To find the minimum length of the chord of the circle \(x^2 + y^2 + 2x + 2y - 7 = 0\) that passes through the point (1, 0), we can follow these steps: ### Step 1: Rewrite the equation of the circle in standard form The given equation of the circle is: \[ x^2 + y^2 + 2x + 2y - 7 = 0 \] We can complete the square for both \(x\) and \(y\). For \(x\): \[ x^2 + 2x = (x + 1)^2 - 1 \] For \(y\): \[ y^2 + 2y = (y + 1)^2 - 1 \] Substituting these into the equation: \[ (x + 1)^2 - 1 + (y + 1)^2 - 1 - 7 = 0 \] \[ (x + 1)^2 + (y + 1)^2 - 9 = 0 \] \[ (x + 1)^2 + (y + 1)^2 = 9 \] This shows that the circle is centered at \((-1, -1)\) with a radius of \(3\). ### Step 2: Find the distance from the center of the circle to the point (1, 0) The center of the circle is \((-1, -1)\) and the point through which the chord passes is \((1, 0)\). We can calculate the distance \(OA\) from the center \(O(-1, -1)\) to the point \(A(1, 0)\) using the distance formula: \[ OA = \sqrt{(1 - (-1))^2 + (0 - (-1))^2} = \sqrt{(1 + 1)^2 + (0 + 1)^2} = \sqrt{2^2 + 1^2} = \sqrt{4 + 1} = \sqrt{5} \] ### Step 3: Use the Pythagorean theorem to find the length of the chord Let \(OB\) be the radius of the circle, which is \(3\), and \(AB\) be half the length of the chord.

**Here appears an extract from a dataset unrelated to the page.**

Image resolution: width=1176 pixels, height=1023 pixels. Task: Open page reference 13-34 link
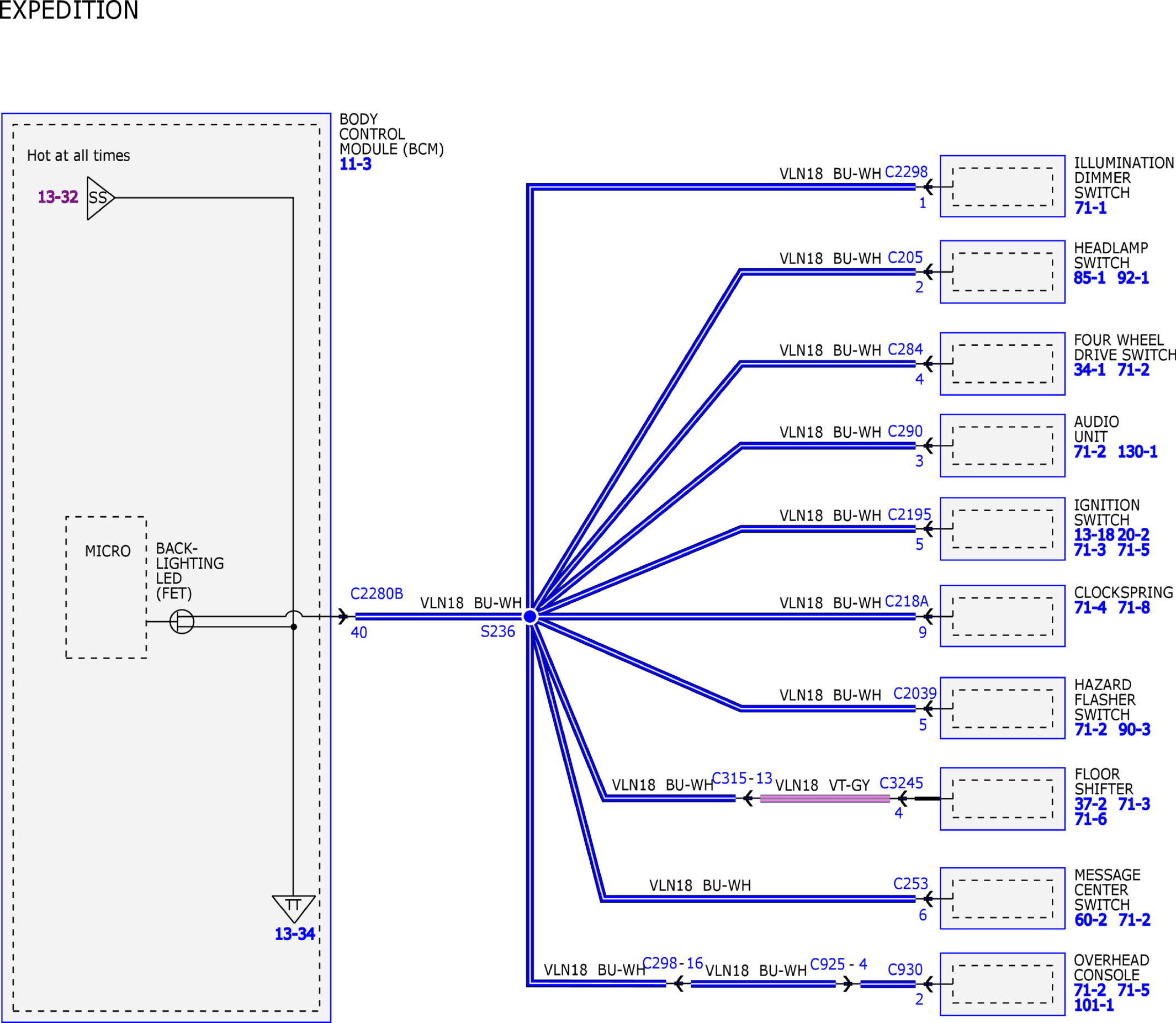tap(295, 934)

According to the Pythagorean theorem: \[ OB^2 = OA^2 + AB^2 \] Substituting the known values: \[ 3^2 = (\sqrt{5})^2 + AB^2 \] \[ 9 = 5 + AB^2 \] \[ AB^2 = 9 - 5 = 4 \] \[ AB = \sqrt{4} = 2 \] ### Step 4: Calculate the total length of the chord Since \(AB\) is half the length of the chord, the total length of the chord \(CD\) is: \[ CD = 2 \times AB = 2 \times 2 = 4 \] ### Final Answer The minimum length of the chord of the circle that passes through the point (1, 0) is: \[ \boxed{4} \]